Building a Korean ambiguity solver fast enough to skip the GPU: 7,300 words/sec
How Kimchi Reader's Korean ambiguity solver, a 14M-parameter KoELECTRA quantized to int8, ended up running server-side on a plain CPU with no GPU, resolving thousands of word-sense ambiguities per second. The four attempts it took to get there.
The problem
For people who don’t know what Kimchi Reader is: it’s an immersion tool for learning Korean, and the core problem I’m solving is lemmatization, finding the dictionary base form of a word as it appears in real text.
Korean makes this genuinely hard. It’s agglutinative and heavily conjugated, so a single surface form can be the result of many different stems plus stacked particles and endings. My core lemmatizer is written in Rust with a rule-based strategy: it explores every valid way to decompose a word and reports back every possible lemma. It’s reliable, and it’s fast. Easily north of 100k words/s multithreaded.

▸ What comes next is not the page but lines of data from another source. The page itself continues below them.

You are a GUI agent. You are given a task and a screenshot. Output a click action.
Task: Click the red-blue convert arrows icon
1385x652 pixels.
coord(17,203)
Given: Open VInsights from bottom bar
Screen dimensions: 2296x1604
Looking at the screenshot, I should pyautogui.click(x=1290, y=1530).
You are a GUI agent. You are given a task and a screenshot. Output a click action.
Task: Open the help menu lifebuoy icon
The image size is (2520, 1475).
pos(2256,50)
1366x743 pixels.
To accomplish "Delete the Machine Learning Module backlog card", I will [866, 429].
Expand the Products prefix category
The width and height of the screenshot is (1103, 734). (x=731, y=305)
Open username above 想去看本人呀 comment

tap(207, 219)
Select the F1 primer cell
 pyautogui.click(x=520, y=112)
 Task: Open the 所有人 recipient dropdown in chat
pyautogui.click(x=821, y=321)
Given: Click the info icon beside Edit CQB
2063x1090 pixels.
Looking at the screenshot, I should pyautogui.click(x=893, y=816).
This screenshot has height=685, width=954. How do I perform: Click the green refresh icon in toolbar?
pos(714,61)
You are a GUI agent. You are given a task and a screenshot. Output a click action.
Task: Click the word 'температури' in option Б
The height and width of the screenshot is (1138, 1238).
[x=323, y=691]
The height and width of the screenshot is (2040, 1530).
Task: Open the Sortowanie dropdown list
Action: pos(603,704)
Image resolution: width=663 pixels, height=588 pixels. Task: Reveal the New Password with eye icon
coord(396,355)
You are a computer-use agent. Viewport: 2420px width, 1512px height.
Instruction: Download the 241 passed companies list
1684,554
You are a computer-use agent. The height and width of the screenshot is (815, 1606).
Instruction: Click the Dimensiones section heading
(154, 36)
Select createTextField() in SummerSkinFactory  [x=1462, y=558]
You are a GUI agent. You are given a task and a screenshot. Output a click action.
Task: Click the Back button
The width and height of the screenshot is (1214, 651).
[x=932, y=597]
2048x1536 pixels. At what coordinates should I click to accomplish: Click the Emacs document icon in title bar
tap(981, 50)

The one downside: sometimes more than one decomposition is valid, and I end up with ambiguity.
From the user’s perspective this is fine. My users are smart enough to pick the right lemma from context, and I’ve already saved them the work by narrowing it down to a couple of options. The popup shows both; they move on.
But everything aggregated suffers from it. Telling a user they know “x% of this book”, building the recommendation engine, generating frequency lists: all of these have to commit to one lemma per word, and the ambiguity gets in the way every single time.
Two constraints that shaped everything
Before any modeling, two decisions framed the whole search space:
- It has to be absurdly fast. On-the-fly disambiguation isn’t enough. Comprehension stats mean resolving every word in an entire book/movie/novel, ahead of time. A model that’s accurate but slow is useless to me here.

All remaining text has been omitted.